## Aim of the exercise:
Rescale the lines that begin at the line containing "Where should I click to: Click the 部数" and stop after the line containing "pyautogui.click(x=1106, y=561)". Write out each of those lines, requests included, with every coordinate in the answers multiplied by 2.15 and rounded to a whole number, halves rounded up, and all other numbers left unchanged.
★ ★ ★
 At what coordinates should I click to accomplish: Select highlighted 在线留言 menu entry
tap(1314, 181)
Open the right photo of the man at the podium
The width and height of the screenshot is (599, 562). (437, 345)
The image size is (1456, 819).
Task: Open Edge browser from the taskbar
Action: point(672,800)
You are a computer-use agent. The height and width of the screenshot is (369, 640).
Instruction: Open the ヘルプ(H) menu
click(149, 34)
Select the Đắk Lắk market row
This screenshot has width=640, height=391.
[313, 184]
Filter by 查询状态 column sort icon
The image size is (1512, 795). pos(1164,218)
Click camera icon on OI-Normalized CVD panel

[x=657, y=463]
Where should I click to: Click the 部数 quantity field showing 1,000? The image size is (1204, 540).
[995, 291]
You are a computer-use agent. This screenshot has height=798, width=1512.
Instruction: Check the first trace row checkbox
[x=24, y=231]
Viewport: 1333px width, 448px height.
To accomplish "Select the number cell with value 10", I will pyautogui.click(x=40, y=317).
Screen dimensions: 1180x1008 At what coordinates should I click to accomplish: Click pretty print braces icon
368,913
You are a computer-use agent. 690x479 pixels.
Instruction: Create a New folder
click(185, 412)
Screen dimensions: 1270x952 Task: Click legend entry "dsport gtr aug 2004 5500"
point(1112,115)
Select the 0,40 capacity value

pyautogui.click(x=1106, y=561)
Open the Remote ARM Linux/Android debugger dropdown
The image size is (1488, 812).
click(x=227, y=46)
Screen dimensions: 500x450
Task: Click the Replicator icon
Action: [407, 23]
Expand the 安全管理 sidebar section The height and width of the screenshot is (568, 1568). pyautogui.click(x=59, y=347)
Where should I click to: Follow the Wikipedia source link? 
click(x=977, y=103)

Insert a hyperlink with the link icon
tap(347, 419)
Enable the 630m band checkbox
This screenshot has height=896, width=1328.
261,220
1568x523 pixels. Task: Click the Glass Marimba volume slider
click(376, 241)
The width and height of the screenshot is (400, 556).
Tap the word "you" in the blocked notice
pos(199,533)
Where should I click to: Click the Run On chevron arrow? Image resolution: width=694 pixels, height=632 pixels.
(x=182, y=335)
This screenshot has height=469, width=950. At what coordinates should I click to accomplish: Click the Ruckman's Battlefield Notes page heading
★ ★ ★
## Worked solution:
Where should I click to: Click the 部数 quantity field showing 1,000? The image size is (1204, 540).
[2139, 626]
You are a computer-use agent. This screenshot has height=798, width=1512.
Instruction: Check the first trace row checkbox
[x=52, y=497]
Viewport: 1333px width, 448px height.
To accomplish "Select the number cell with value 10", I will pyautogui.click(x=86, y=682).
Screen dimensions: 1180x1008 At what coordinates should I click to accomplish: Click pretty print braces icon
791,1963
You are a computer-use agent. 690x479 pixels.
Instruction: Create a New folder
click(398, 886)
Screen dimensions: 1270x952 Task: Click legend entry "dsport gtr aug 2004 5500"
point(2391,247)
Select the 0,40 capacity value

pyautogui.click(x=2378, y=1206)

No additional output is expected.